Sessizce bir kenara çekilip izledim. Elinde bir market poşeti var. Ceketi eski. Ayakkabıları yıpranmış ama sanki birkaç numara büyük gelmiş ayaklarına. Dizlerini sallıyor oturduğu yerde. Gecenin bu vaktinde, otobüs durağının kenarında tek başına, elindeki poşetiyle oturan adam... Uzaktan çekilmiş bir fotoğraf karesi gibi yerleşiyor içime. Yerleşmek ne demek; çelik bir çiviyle kazınıyor aklıma. Ahhh be yalnızlık; keşke bu kadar sessizce sokulmasaydın içimize.

Gittim yanına oturdum. Sigara uzattım. Aldı. Yaktım ikimizin de sigarasını. Bana bakmadı hiç. Ahh ulan dedi ahhh ulan sarı ikili. İnsan ne kadar şaşırırsa dilbilgisi kurallarını o kadar şaşırdım, kaldırımın kenarında, betonun üstünde, bu şehrin içinde. Aldırmadım. Aklımdan geçen öykülerden birini yakıştırdım.  Mutlu olmasa bile mutsuz olmayan bir son yakıştırdım yanımda oturan o adama. 

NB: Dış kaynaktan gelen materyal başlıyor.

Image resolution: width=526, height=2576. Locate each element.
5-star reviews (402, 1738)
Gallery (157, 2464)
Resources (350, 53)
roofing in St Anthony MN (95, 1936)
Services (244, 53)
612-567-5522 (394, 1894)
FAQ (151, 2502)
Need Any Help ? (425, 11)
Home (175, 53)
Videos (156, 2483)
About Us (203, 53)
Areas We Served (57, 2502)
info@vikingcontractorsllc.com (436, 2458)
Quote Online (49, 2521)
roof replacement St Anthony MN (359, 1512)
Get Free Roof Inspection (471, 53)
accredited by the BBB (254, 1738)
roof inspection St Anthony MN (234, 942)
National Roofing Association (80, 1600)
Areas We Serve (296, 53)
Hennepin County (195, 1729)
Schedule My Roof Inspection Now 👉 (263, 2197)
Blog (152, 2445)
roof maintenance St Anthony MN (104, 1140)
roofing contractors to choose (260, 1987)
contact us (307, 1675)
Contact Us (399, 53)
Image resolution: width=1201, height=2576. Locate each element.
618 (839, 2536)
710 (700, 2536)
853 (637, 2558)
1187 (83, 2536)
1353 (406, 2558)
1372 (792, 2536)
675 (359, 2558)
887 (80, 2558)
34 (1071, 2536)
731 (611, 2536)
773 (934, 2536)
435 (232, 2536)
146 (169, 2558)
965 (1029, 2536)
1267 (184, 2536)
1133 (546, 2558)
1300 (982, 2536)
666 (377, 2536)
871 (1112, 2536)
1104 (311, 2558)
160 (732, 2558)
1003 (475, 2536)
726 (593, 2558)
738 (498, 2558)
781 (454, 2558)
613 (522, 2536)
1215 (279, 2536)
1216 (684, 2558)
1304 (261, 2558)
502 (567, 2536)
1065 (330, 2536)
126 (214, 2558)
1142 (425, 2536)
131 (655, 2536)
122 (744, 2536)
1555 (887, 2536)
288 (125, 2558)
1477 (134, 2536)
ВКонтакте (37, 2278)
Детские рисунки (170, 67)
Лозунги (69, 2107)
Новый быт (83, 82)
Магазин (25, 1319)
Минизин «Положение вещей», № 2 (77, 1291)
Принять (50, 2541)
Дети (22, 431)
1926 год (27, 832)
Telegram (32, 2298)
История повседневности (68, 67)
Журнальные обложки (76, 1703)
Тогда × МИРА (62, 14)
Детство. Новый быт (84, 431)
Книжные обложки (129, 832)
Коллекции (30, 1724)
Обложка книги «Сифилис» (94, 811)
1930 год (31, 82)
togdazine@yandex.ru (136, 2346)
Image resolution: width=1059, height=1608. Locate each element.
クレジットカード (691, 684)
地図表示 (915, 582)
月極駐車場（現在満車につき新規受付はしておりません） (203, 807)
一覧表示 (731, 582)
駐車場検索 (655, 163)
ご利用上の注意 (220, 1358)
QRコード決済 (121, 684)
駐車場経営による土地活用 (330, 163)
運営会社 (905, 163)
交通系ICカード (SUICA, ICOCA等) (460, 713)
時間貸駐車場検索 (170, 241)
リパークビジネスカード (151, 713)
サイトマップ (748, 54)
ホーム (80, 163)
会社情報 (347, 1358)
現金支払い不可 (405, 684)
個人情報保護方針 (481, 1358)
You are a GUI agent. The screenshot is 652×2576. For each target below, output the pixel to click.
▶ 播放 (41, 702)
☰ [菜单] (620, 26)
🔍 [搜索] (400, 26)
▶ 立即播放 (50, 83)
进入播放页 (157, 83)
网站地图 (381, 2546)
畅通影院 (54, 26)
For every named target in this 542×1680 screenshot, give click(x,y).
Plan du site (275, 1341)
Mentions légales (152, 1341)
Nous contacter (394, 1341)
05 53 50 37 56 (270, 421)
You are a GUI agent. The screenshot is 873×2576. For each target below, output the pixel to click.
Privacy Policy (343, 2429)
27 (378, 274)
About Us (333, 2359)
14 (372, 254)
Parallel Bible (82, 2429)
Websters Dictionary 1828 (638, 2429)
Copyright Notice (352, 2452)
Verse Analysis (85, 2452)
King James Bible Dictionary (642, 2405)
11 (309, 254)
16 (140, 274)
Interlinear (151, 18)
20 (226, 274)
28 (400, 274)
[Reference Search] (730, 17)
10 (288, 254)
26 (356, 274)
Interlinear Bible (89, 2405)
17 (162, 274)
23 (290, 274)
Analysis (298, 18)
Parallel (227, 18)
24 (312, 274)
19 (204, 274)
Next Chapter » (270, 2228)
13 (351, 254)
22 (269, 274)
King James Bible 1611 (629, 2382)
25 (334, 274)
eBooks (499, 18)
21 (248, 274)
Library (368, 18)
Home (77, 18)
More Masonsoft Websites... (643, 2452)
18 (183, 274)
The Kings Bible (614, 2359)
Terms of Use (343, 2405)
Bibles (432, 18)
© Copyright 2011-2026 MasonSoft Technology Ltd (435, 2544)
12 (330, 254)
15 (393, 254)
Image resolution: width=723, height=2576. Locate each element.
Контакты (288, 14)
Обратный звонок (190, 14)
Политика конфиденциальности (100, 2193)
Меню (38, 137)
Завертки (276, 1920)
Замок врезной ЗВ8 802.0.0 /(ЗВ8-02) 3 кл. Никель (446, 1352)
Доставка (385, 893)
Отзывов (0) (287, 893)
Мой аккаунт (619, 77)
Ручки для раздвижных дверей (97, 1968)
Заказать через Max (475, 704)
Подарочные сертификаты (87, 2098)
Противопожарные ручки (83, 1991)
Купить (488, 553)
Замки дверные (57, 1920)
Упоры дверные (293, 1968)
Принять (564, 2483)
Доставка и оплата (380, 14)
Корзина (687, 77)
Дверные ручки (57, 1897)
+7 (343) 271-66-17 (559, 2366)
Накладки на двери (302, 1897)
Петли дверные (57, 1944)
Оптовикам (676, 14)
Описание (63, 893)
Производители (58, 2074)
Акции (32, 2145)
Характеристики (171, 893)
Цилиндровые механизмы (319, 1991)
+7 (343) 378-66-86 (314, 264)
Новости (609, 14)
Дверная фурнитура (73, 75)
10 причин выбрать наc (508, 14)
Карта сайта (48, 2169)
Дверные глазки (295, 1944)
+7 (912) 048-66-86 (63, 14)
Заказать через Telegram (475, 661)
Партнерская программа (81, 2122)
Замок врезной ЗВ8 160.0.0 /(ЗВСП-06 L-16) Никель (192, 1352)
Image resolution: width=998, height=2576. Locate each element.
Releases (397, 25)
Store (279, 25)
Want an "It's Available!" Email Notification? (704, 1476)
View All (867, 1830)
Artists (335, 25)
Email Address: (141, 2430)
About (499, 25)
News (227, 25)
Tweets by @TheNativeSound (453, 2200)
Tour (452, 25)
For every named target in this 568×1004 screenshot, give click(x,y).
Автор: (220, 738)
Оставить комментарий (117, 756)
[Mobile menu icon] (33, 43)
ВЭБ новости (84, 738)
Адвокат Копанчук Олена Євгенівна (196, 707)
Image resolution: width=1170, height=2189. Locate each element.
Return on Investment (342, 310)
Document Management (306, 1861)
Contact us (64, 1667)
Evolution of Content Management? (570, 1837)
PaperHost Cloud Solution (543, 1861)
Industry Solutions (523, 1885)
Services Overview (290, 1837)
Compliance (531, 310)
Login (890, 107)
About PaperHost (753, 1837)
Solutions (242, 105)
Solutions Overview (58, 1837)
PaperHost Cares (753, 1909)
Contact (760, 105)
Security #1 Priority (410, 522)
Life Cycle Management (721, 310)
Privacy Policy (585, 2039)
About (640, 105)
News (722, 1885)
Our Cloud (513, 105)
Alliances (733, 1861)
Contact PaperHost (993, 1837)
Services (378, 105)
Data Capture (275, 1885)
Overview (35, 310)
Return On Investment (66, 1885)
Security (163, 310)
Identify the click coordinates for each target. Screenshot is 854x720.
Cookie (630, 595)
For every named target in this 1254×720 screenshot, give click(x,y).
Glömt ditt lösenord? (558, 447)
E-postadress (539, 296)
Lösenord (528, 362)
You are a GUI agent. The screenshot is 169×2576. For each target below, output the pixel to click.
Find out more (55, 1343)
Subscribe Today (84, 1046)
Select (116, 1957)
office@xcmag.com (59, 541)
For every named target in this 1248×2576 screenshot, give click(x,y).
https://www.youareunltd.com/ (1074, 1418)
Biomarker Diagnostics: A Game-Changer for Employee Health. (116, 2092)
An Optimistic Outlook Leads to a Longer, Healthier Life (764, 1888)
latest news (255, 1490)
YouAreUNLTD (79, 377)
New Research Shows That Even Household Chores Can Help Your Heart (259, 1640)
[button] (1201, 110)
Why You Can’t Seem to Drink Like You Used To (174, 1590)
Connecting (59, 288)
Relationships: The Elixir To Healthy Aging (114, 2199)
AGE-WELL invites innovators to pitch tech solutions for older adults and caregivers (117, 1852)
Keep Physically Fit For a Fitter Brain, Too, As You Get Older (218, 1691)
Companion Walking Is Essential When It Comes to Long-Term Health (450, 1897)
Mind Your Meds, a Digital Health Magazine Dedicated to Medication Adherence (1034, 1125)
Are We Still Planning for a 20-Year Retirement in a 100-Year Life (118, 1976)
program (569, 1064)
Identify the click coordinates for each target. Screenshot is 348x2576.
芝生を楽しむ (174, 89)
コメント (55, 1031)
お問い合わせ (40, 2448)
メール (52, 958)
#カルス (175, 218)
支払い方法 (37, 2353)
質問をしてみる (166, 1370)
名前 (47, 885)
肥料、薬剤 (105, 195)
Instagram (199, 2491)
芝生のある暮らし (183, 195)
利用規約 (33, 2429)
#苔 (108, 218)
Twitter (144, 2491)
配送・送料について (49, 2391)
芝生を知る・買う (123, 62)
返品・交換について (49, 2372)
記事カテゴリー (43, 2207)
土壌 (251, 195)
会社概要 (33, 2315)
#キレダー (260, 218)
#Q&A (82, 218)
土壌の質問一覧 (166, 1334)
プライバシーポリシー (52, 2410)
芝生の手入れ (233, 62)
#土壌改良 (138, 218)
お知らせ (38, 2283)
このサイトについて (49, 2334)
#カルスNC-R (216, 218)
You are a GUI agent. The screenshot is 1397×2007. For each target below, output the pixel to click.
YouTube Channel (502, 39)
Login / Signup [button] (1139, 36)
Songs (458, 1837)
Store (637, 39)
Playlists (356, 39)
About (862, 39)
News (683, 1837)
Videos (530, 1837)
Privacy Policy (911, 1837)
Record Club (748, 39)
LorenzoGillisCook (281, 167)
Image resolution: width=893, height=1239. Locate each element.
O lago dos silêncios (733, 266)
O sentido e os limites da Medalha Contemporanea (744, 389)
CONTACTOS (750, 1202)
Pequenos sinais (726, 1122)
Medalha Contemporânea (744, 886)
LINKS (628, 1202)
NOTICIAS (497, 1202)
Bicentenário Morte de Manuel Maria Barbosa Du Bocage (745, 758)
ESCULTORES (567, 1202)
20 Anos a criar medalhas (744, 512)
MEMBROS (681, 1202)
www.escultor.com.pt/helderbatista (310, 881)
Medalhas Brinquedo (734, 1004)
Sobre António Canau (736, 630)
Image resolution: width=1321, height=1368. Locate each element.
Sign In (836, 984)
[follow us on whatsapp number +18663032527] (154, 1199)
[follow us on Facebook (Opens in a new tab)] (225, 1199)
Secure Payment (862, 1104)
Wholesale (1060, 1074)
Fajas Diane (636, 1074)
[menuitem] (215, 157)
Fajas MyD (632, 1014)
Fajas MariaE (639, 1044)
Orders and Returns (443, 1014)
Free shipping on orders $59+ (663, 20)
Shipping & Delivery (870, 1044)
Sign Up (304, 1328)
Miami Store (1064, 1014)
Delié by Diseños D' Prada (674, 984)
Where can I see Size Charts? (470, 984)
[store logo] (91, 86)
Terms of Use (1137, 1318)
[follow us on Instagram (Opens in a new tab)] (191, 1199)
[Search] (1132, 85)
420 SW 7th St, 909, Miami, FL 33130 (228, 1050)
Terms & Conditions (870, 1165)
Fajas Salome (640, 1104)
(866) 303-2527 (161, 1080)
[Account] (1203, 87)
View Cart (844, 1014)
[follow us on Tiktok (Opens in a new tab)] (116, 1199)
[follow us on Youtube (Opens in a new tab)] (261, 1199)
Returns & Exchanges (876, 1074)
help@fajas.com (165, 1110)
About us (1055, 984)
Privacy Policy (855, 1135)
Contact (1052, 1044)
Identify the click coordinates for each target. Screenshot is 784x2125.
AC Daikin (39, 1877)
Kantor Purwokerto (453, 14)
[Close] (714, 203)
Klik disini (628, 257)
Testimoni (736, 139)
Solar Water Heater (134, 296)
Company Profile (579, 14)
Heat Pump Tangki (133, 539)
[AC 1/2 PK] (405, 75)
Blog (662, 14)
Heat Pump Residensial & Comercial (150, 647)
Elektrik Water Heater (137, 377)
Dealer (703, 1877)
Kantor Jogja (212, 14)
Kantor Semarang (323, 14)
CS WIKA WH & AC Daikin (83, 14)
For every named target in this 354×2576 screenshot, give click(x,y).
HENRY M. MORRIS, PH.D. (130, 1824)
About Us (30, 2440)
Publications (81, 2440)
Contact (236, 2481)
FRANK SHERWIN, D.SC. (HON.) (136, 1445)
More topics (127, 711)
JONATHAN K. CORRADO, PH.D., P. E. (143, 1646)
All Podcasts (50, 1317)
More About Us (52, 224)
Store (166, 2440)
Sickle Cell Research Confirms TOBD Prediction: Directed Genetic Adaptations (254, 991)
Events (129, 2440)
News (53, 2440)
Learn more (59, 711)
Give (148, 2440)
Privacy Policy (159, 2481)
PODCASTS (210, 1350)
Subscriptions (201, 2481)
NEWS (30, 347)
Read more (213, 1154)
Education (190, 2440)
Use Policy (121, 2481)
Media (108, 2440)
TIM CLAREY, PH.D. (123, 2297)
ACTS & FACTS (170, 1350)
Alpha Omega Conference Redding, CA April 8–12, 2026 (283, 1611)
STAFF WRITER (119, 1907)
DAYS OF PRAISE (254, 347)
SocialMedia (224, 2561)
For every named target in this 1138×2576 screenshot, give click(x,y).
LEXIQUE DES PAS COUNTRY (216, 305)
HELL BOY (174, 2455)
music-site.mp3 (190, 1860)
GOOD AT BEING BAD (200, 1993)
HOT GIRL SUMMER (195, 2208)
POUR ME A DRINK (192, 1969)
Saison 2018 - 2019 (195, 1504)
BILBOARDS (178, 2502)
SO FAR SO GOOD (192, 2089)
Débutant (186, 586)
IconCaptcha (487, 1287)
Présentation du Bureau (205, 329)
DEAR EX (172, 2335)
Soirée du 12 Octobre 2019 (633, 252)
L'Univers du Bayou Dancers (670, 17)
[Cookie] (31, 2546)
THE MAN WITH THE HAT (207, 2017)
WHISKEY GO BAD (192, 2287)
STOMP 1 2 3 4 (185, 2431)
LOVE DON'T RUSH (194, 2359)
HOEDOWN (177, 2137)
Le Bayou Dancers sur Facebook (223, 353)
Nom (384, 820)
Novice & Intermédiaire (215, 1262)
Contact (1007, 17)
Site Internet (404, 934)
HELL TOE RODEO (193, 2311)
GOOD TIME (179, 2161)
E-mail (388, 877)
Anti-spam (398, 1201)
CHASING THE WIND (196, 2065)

Gelmeyen sarı ikililer geçti gözlerimin önünden. Dedim ki kendi kendime '' bu ülkede gelmeyen ne çok sarı ikili var''. Aslında eksik hissedilen  bir şeylerin elde edilmesidir kahvelerde oynana oyunlar. Hayata karşı kazanılan yerlerdir oralar. Sürekli kaybeden insanların arada sırada kazandığı yerlerdi o masalar. Aslın da kazandığını hissettiği.

Yenildim işte sevgilim. Beni böyle de se. Yenildim eyy Tanrım beni böylede sev. 

Ben bu acıyı biliyorum. Ahhh ulan sarı ikili. 

Bunca yazdığım,  bunca aklımın içinde kendime söylediğim, bu yüzden duyamadığım her sözcük yayılsın rüzgarın fısıltılarıyla. Ben de vardım bu dünyada desin.  Gelmeyen sarı ikililere rağmen; ben de vardım bu dünyada.
Yanımda oturan, kırçıl, kirli sakallı adamın damarlarında akan sesi duymaya çalışıyorum. O sesin çoktan sustuğunun bilerek. Sadece asfaltın gürültüsü var aramızda. Ne o konuşacak ne de ben; ikimizde biliyoruz. 

Uzayıp gidecek sokaklar. Otobüsler gelmeyecek. Biraz daha çaresiz, biraz daha kimsesiz hissedeceğiz kendimizi. Biraz daha hatta daha çok kızacağız kendimize.

Ben bunları geçirdim aklımdan. Kırçıl sakallı adam sustu. Kalkarken eğildim kulağına dedim ki ''KOZ KUPA''

O otobüs hiç gelmedi.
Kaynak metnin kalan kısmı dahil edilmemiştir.